Sleep aid against Parkinson’s disease?
Things look very similar with regard to Parkinson’s disease. Here, dopaminergic neurons die particularly in the midbrain. Dopamine also plays a crucial role in the sleep-wake rhythm and its management. Thus, the “stimulants” amphetamine and modafinil, for instance, increase the dopamine level. As with the other neuronal disorders double feedback also occurs here: sleep deprivation leads to a strong reduction of dopamine receptors in the striatum in the region of basal ganglia. In Parkinson’s patients this region is strongly affected by degeneration. Dysfunction of the circadian clock could constitute an important marker for the disease, because it often occurs many years before the first typical symptoms. Apart from the motor symptoms many profile characteristics of Parkinson’s patients overlap with those of disrupted circadian rhythm cases without Parkinson’s disease’s pathological processes being present. For many experts, this is an indication that the broken inner clock could also be driving the disease process itself. This in turn means that sleeping pills and behavioral training should at least help to improve things.

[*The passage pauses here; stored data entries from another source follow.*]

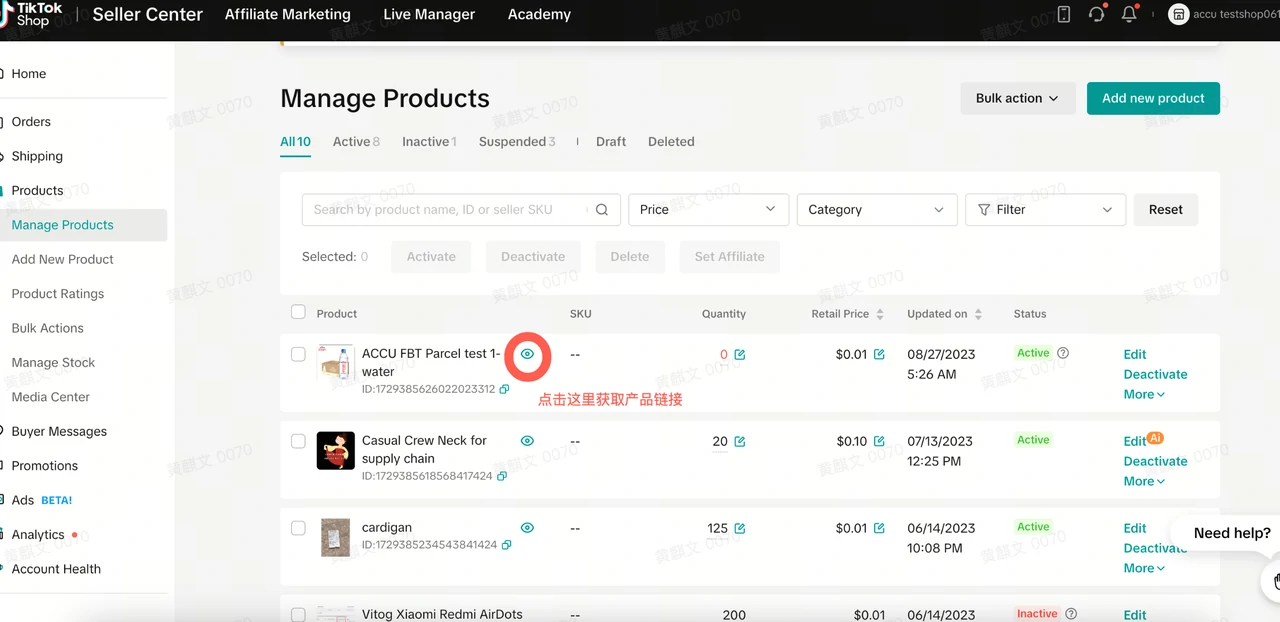Check the Casual Crew Neck product checkbox

[298, 441]
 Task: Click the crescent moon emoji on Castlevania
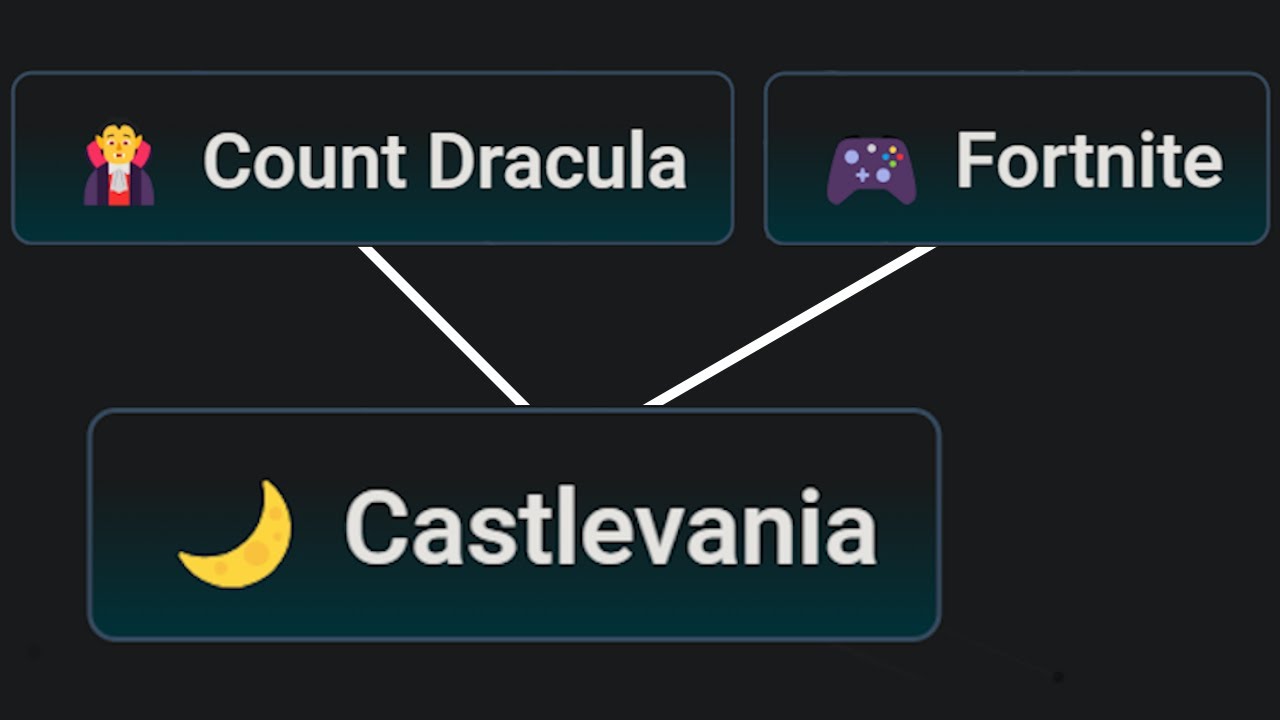[238, 533]
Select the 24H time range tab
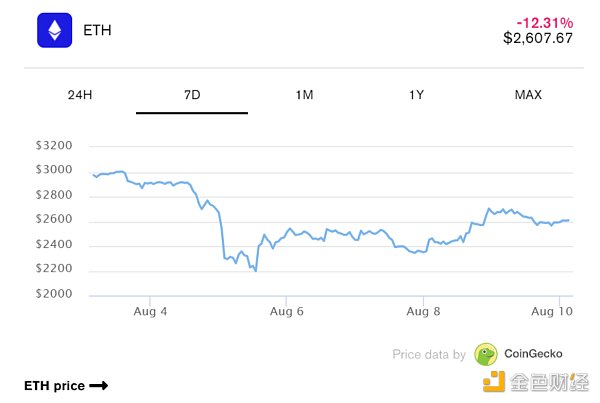600x403 pixels. click(x=80, y=95)
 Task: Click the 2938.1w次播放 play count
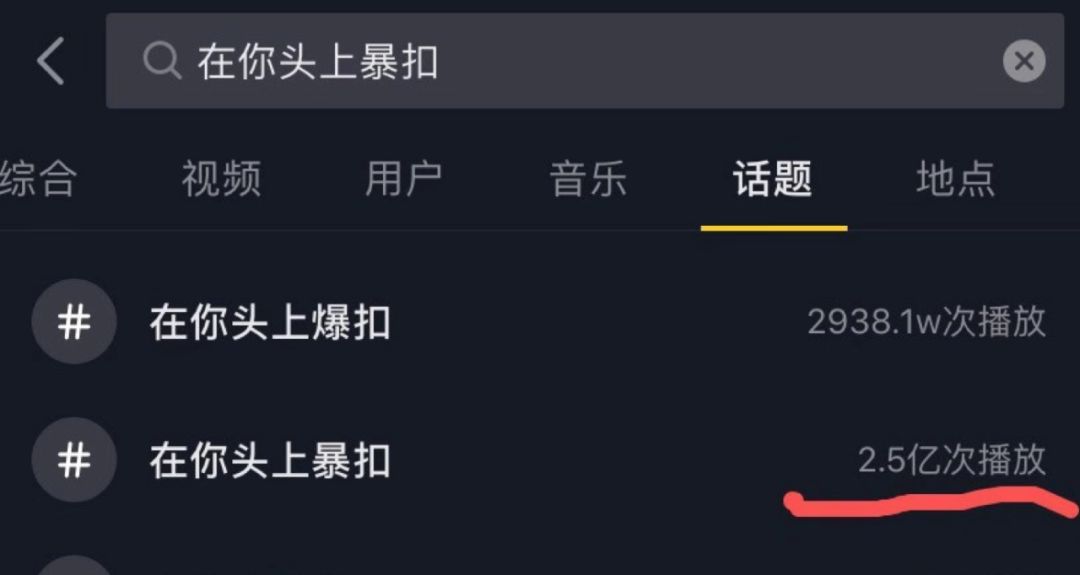click(x=926, y=322)
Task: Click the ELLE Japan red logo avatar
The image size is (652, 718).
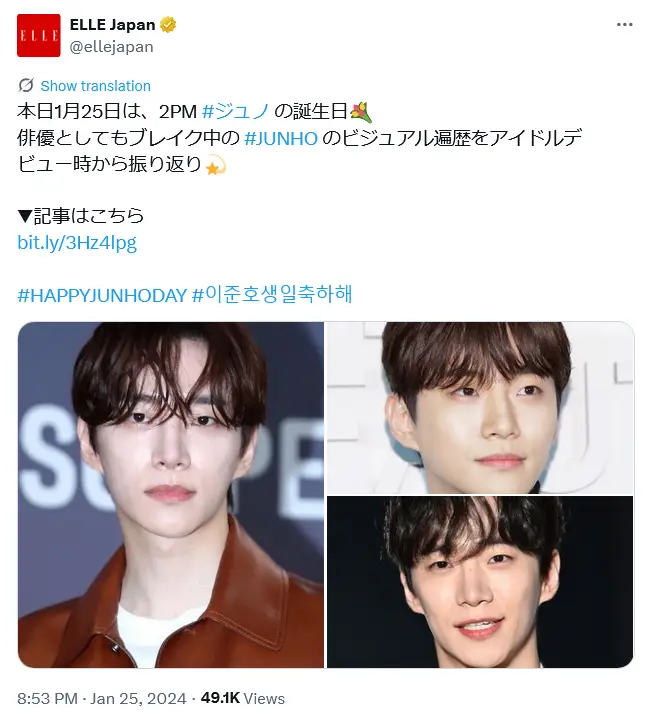Action: pyautogui.click(x=38, y=35)
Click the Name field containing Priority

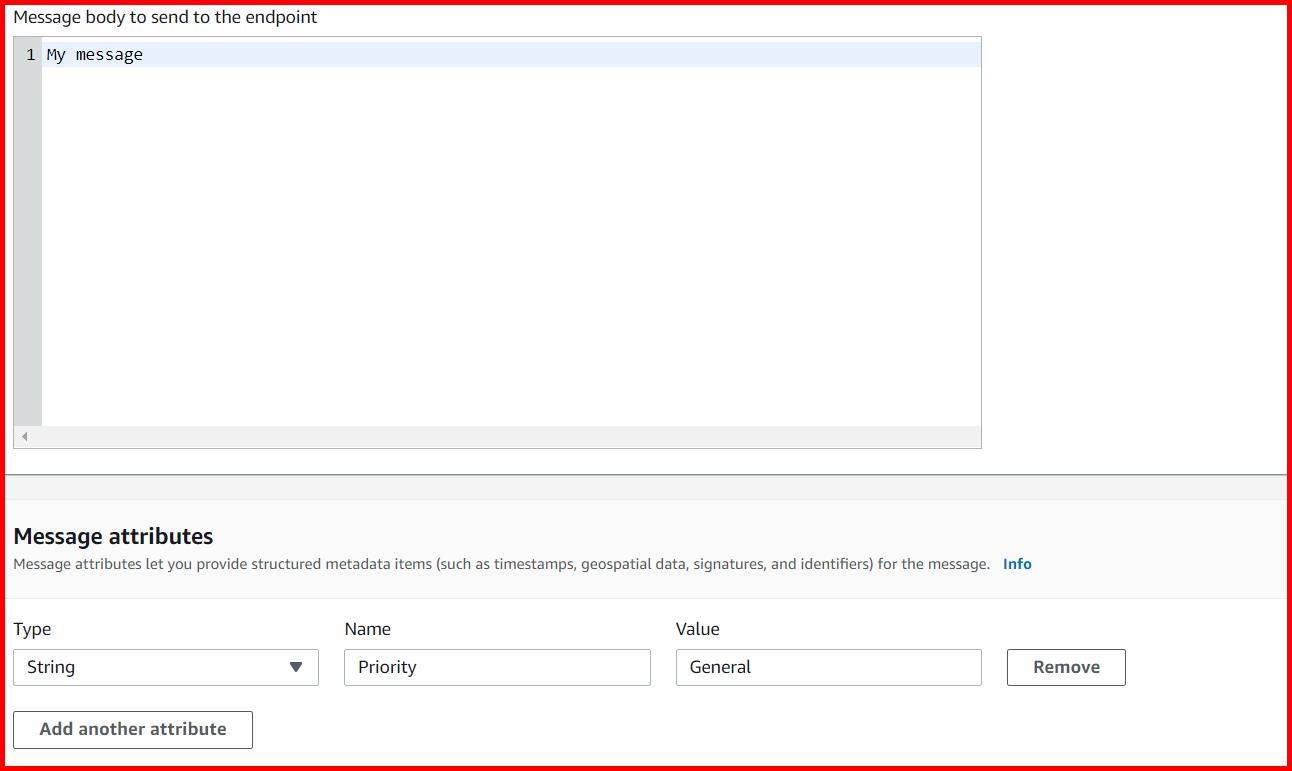[x=497, y=667]
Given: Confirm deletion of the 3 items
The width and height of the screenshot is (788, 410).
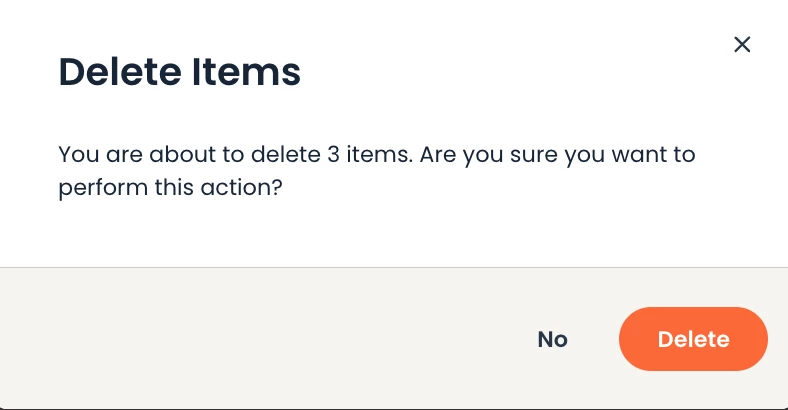Looking at the screenshot, I should [x=693, y=339].
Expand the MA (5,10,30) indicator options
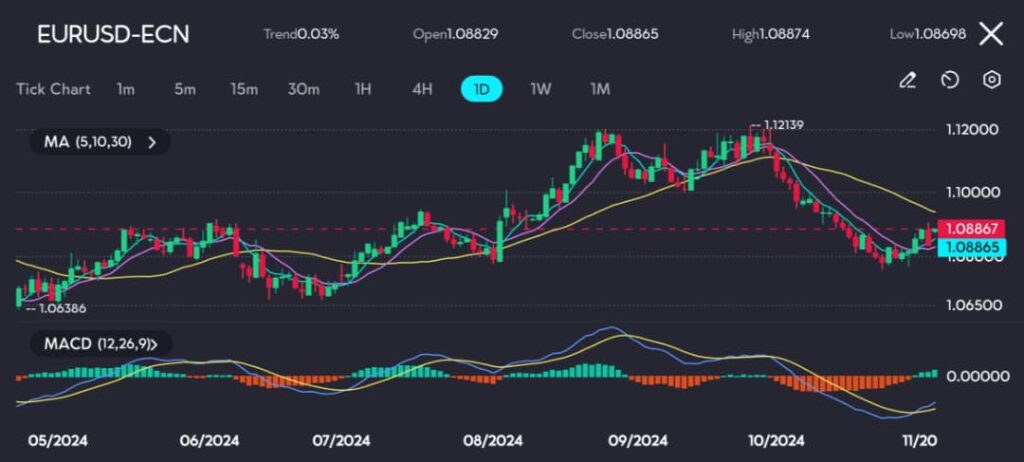This screenshot has width=1024, height=462. point(99,142)
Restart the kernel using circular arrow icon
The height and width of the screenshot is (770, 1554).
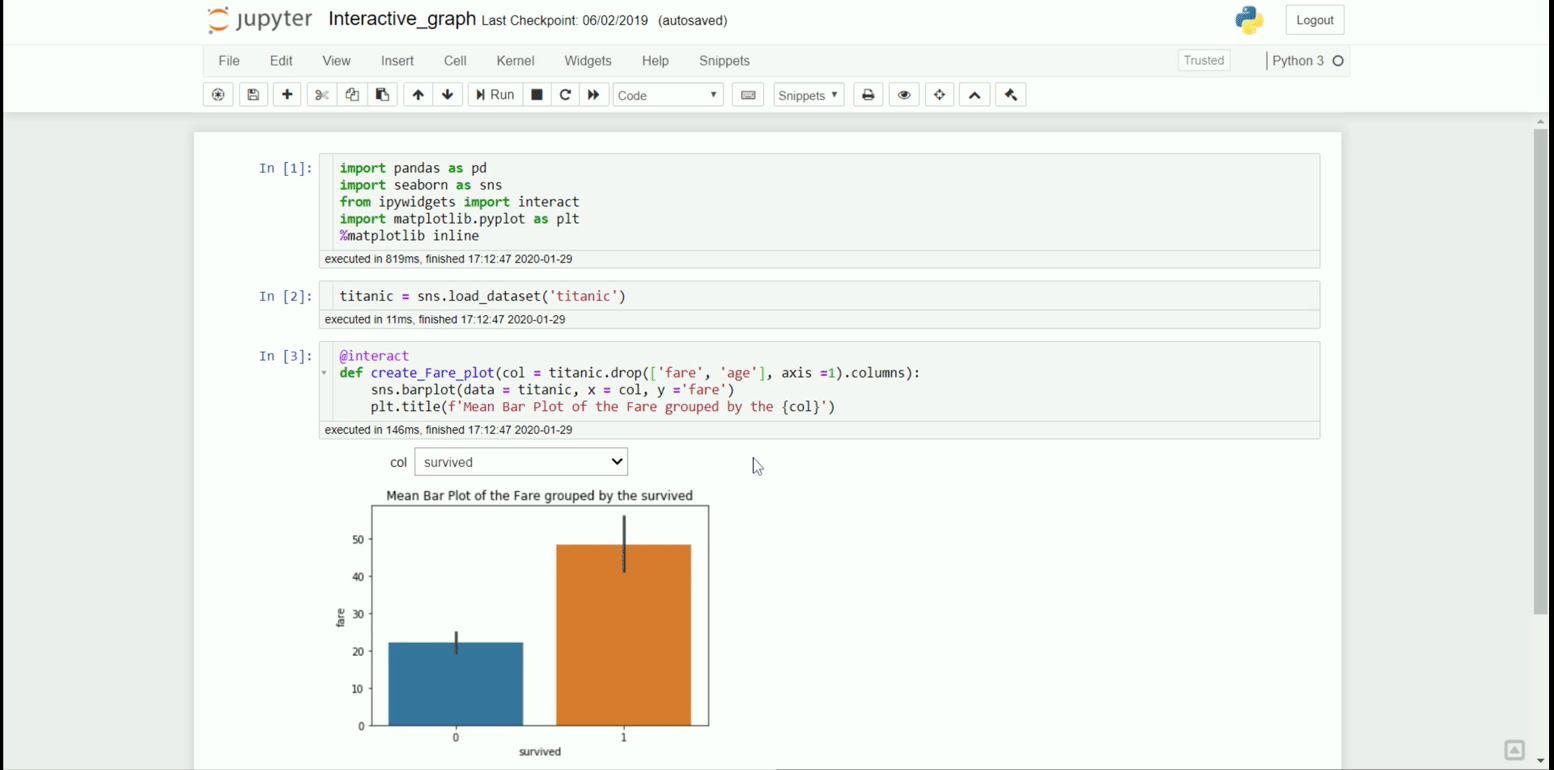click(x=565, y=94)

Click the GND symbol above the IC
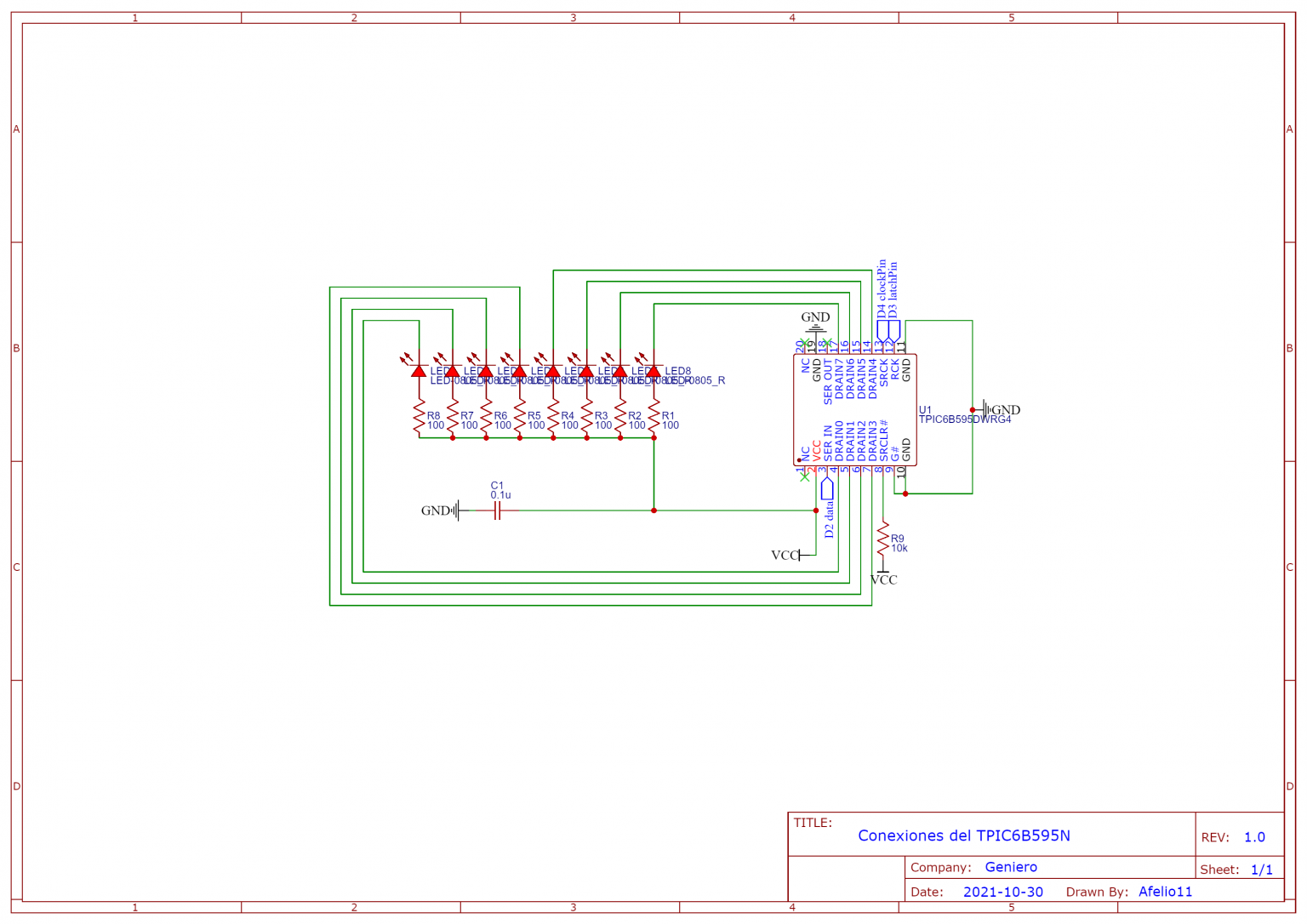point(816,322)
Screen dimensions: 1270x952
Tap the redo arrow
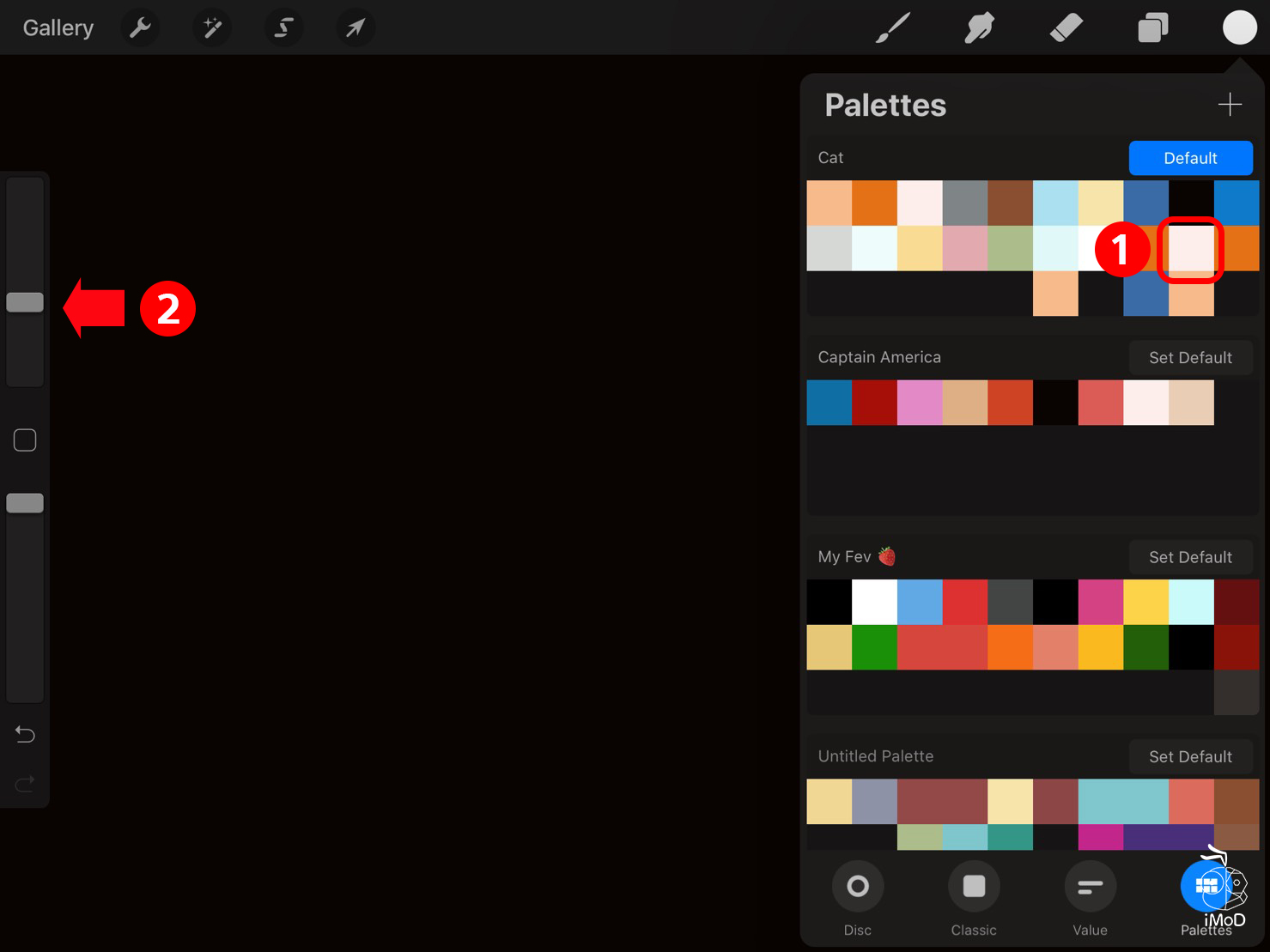pyautogui.click(x=24, y=783)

So far, experiments with higher light doses in nursing homes and treatment with melatonin have only achieved moderate success in the fight against cognitive deficits and serve primarily as a remedy for depression. Nevertheless, poor sleep seems to accelerate the onset of Parkinson’s and Alzheimer’s. David Holtzman puts it this way: “Disturbed sleep during midlife could cause the aggregation of proteins and thus the onset of the disease. The respective damage in turn causes further disturbed sleep“. In the mouse model, sleeping aids improve the cognitive function of animals with induced Alzheimer’s or Huntington’s disease. Regular outdoor exercise and self-discipline help suppress the symptoms of neurodegenerative diseases, but stopping the deterioration of the nervous system is something they probably cannot do.